In occasione dell’apertura della COP 28 a Dubai, il quotidiano “la Repubblica” ha pubblicato una analisi preliminare dando spazio a vari esperti di ambiente e sostenibilità fra cui il nostro Angelo Consoli, che aveva ammonito a non aspettarsi progressi trascendentale visto che questa COP è organizzata, coordinata e influenzata da paesi petroliferi. E se qualcuno avesse avuto dubbi in proposito, a fugarli ci ha pensato immediatamente Sultan Al Jaber, presidente della delegazione organizzatrice dell’evento.
L’ eminente politico emiratino, nonché numero uno di Adnoc, la compagnia petrolifera statale, infatti, si è espresso contro l’eliminazione dei combustibili fossili, sostenendo che questo significherebbe “un ritorno al tempo delle caverne”, sollevando la massima preoccupazione nel segretario generale dell’Onu, Antonio Guterres che ha subito commentato “Affermazioni assolutamente preoccupanti e sull’orlo del negazionismo climatico”. In attesa delle conclusioni (che si annunciano deludenti) della COP 28, c’è già chi comincia a tirare conclusioni (non esattamente entusiasmanti).

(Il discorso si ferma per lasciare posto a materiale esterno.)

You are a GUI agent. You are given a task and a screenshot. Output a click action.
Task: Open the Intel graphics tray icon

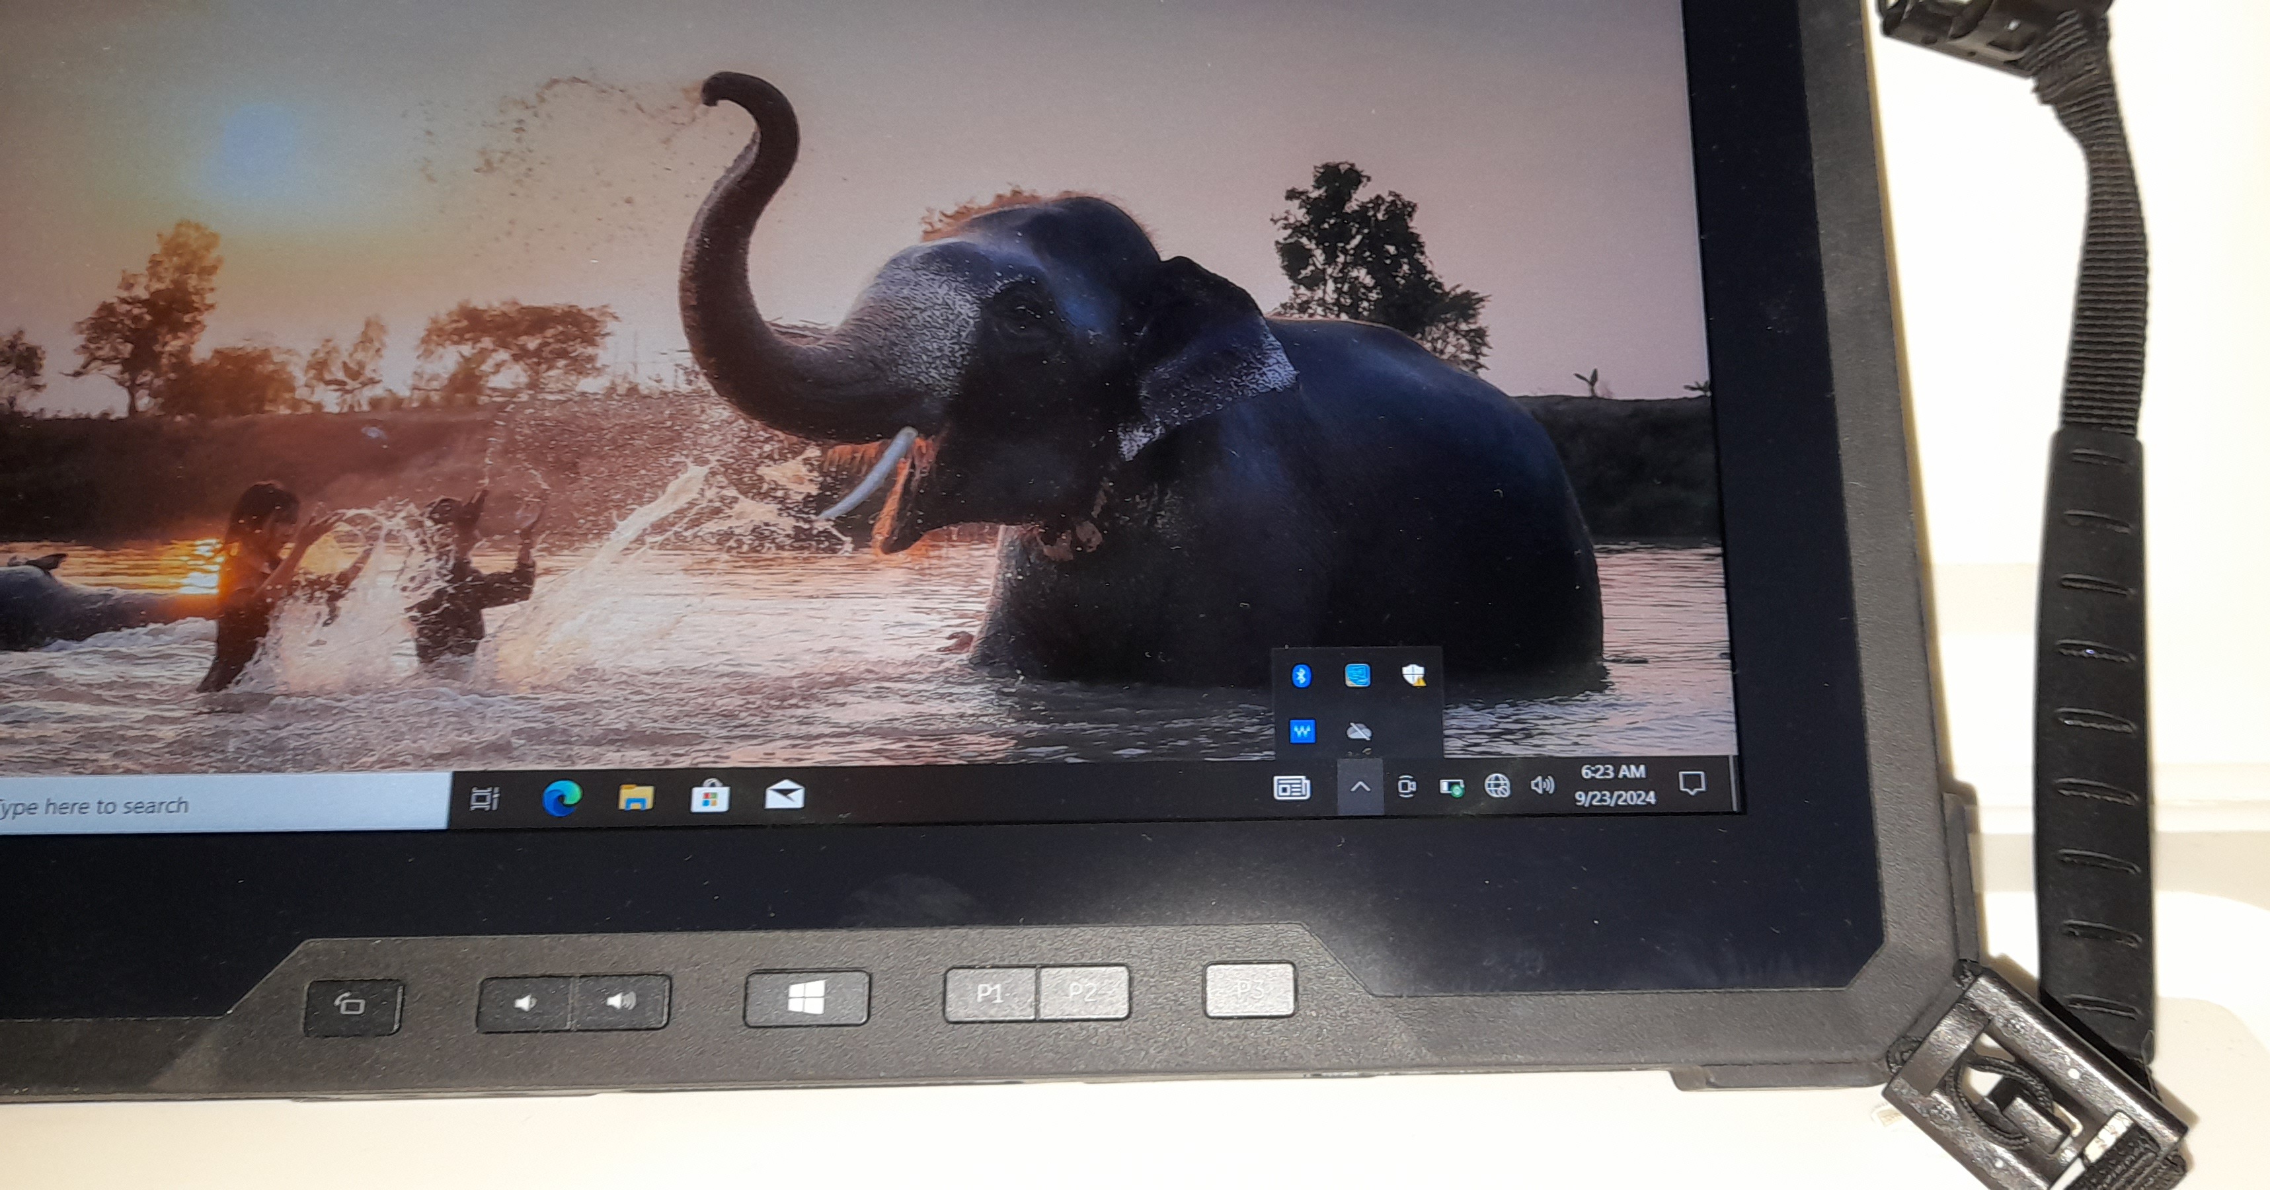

Fra tante discussioni appare invece molto significativa l’analisi del bravissimo Ferdinando Cotugno, editorialista del giornale “Domani”, che vale davvero la pena di leggerle, dal titolo significativo:
”NON POSSIAMO NEGOZIARE CON LA NATURA”
“Ogni giorno Sultan al Jaber parla alla stampa e si prende una decina di minuti per magnificare i risultati della sua conferenza sul clima. Un vero presidente-del fare, piazzista di se stesso. La sua retorica preferita è quella del realismo, del pragmatismo, «siamo guidati dai risultati», dice, ogni santo giorno, «siamo la squadra migliore», «noi facciamo le cose», «noi centriamo gli obiettivi». I custodi dell’apocalisse climatica sono sempre quelli che di sé dicono: noi siamo i più realisti. E non importa che il loro realismo fossile renderà inabitabile i loro stessi paesi.
Oggi la presidenza ha presentato le squadre del rettilineo finale, quelle che prenderanno in mano i dossier. Gioco delle coppie: i ministri dell’ambiente di Cile e Australia negozieranno sull’adattamento. Quelli di Norvegia e Singapore: sulla mitigazione. Quelli di Egitto e Canada: sulla finanza. Quelli di Danimarca e Sudafrica: sul Global Stocktake. «È la squadra migliore possibile», ha detto al Jaber. E sai cosa? Su questo ha ragione. È gente che conosce questo ambiente alla perfezione, COP dopo COP, che sa unire politica e tecnica, che sa di cosa parla.
E no, non c’è l’Italia, chi mai vorrebbe ci fosse il ministro italiano in una lineup del genere?
Quando smetteremo di essere divertenti comparse sul piano politico?
Pichetto Fratin arriva domani. Ha un biglietto business open, dicono. Nel senso che non sa ancora quando torna. Non sa quanto resta, non sa se resta, torno quando voglio, tanto fate senza di me.
Dan Jørgensen, ministro dell’ambiente danese, durante la presentazione della squadra ha detto: «Possiamo negoziare tra noi su tutto, ma non possiamo negoziare con la natura». Ecco!
Al Jaber ha chiosato: «Facciamo che questa COP28 sia la più importante di sempre». Senti a me, Sultan, facciamo che lo sia in senso positivo. Perché, e queste sono le parole del segretario generale di UNFCCC Simon Stiell, «siamo qui per salvare vite». Noi ascoltiamo gli esegeti delle bozze come monaci medievali che interpretano un testo ancestrale, ma qui ci sono vite in gioco. Ogni parola usata bene o male, ogni compromesso al rialzo o al ribasso, vuol dire centinaia di migliaia di morti di meno o di più da qualche parte del mondo, in qualche punto del futuro. La vita e la morte, questo è. Sono parole, ma è su questo che si negozia. La vita o la morte di qualcuno che è nato quest’anno, o l’anno scorso, o l’anno prossimo. Vorrei che ce lo ricordassimo sempre”.